Artist Angela Manno has been studying and creating traditional religious icons since the late 1990s, employing the same methods and materials used by masters of the form for centuries.
“All of the materials are as close to their natural state as possible,” Manno said. “I use pigments made of ground up stone, and earth ochres, mixed with an emulsion of egg yolk, white distilled vinegar and water."
Traditionally, icons are of a sacred image, like Jesus, Mary or the saints, and used specifically for religious devotion, as a way to give glory to God.
For her latest series of works, “Contemporary Icons of Threatened and Endangered Species,” Manno replaces the saints with images of threatened and endangered animals, insects and plants. An exhibit at Yale University is featuring Manno's work to bring attention to threatened species.
“So that I can include the rest of the natural world into the icons. So they’re done in the same liturgical fashion, and with the same materials, but different imagery,” Manno said.
The icons — egg tempera and gold leaf on poplar wood — have all of the familiar trappings of traditional religious icons, with images nestled within painted, Byzantine-style windows. And while images of Orangutans and Emperor Penguins replace the traditional images of Jesus, there is a dignity and piousness to the animal images reminiscent of the traditional icons.

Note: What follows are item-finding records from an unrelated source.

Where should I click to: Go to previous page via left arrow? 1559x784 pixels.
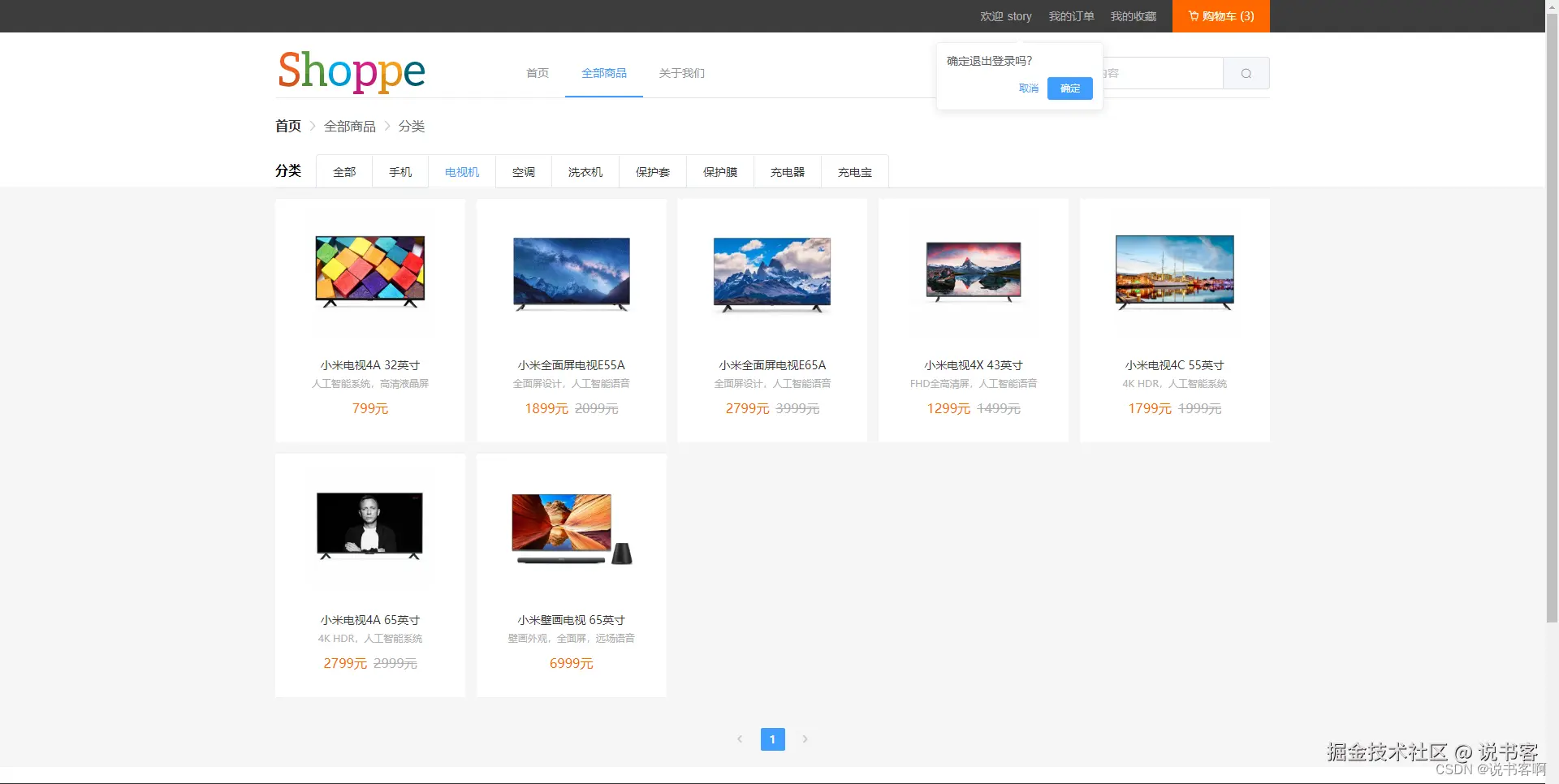(x=740, y=739)
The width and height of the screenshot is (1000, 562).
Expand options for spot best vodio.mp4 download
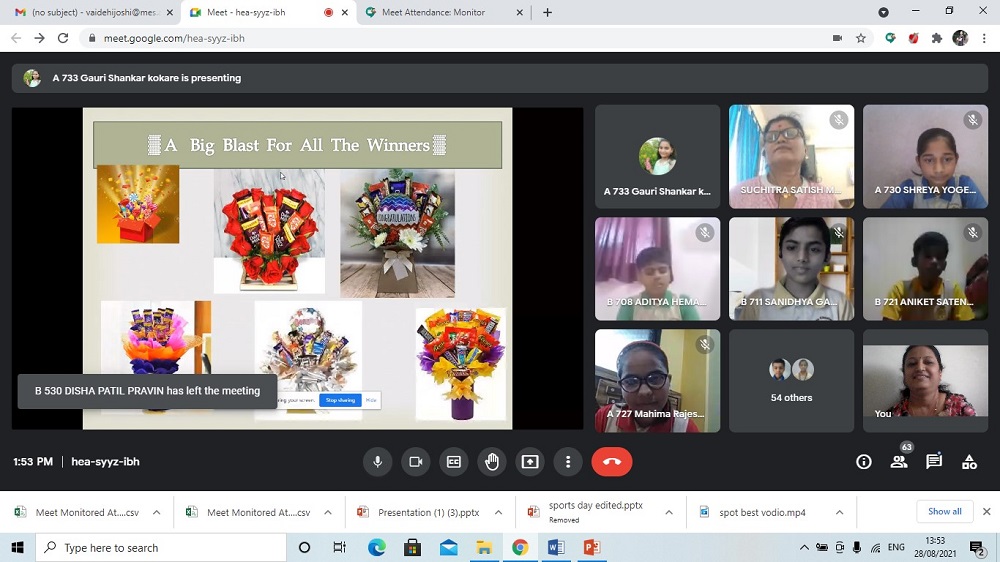(x=839, y=513)
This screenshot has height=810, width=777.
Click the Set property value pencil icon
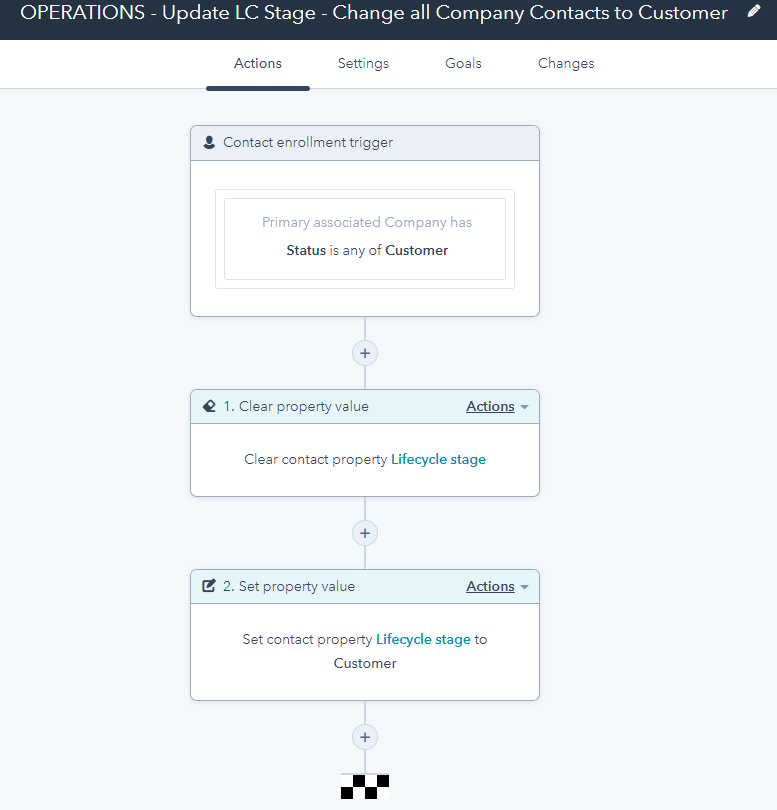[210, 586]
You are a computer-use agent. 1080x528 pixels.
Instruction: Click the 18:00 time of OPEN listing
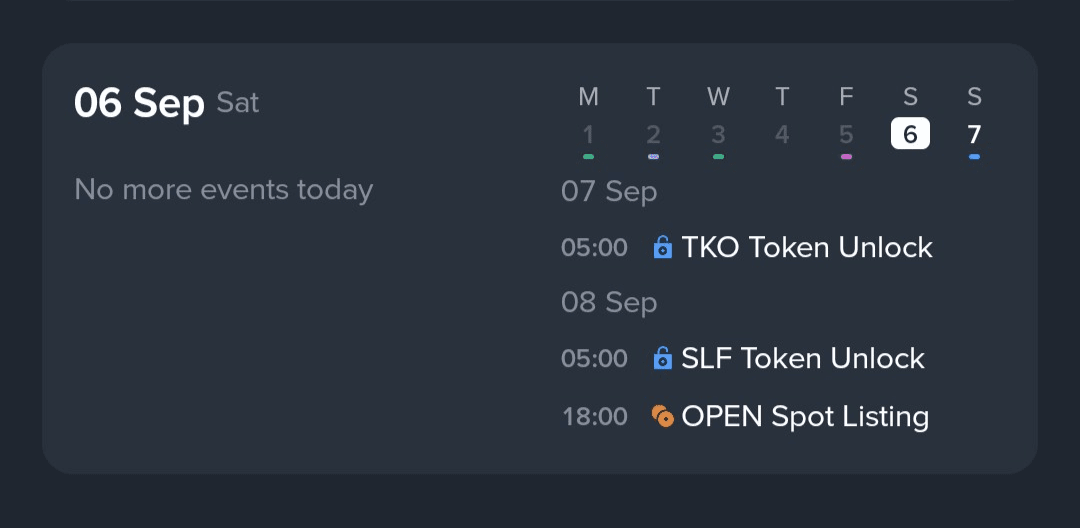595,416
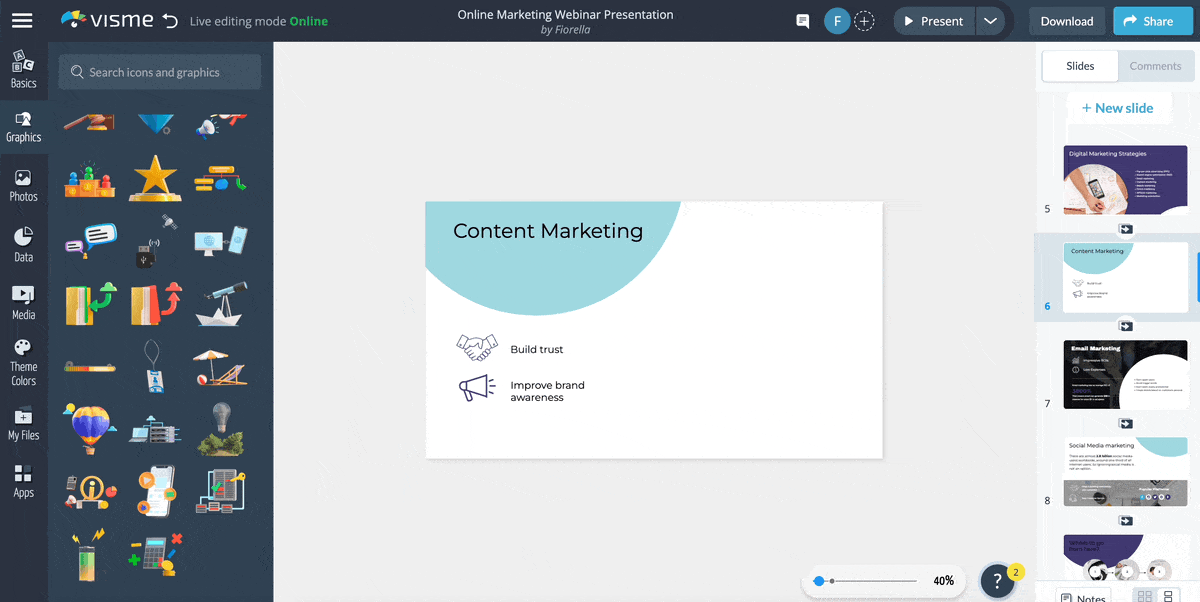Open the Theme Colors panel
Viewport: 1200px width, 602px height.
click(x=23, y=359)
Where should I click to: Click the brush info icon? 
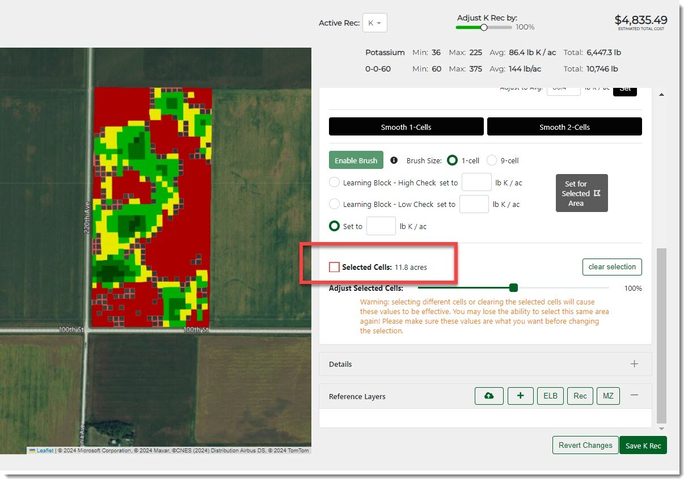(x=393, y=160)
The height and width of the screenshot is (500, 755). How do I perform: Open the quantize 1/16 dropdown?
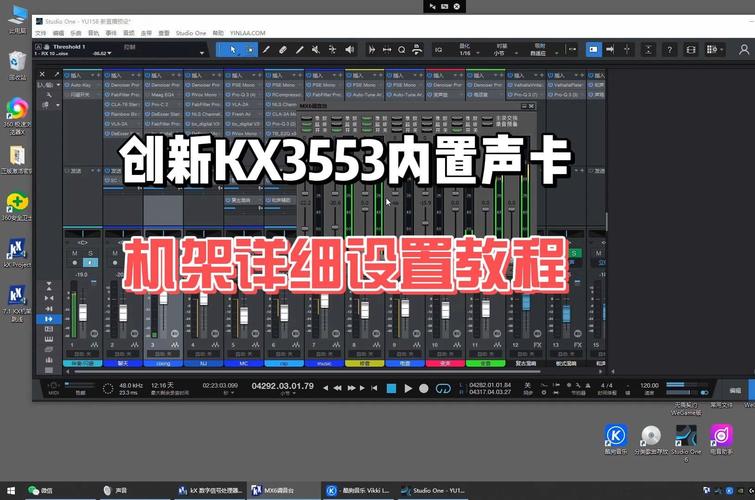click(465, 52)
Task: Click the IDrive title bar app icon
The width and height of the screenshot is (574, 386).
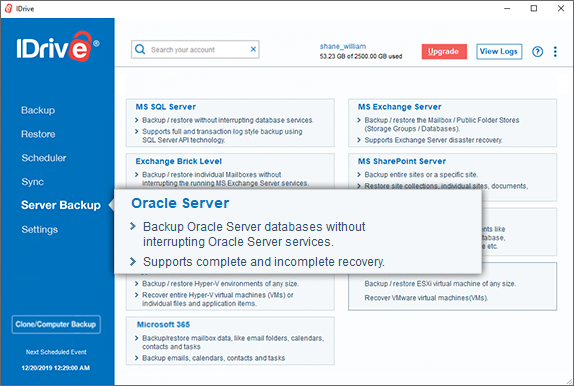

“It’s not about venerating them, as much as it is acknowledging that they are also part of the [biblical phrase] “imago Dei” [in English, “image of God”]," Manno said. “It’s not just humans, and I think that is part of our ecological problems. I’m really trying to convey the beauty of these creatures, and appeal to people to take care of them. They’re unrepeatable.”
Yale Institute of Sacred Music has chosen 12 of these icons for the exhibit “Sacred Biodiversity: Icons of Threatened and Endangered Species” running through May 8.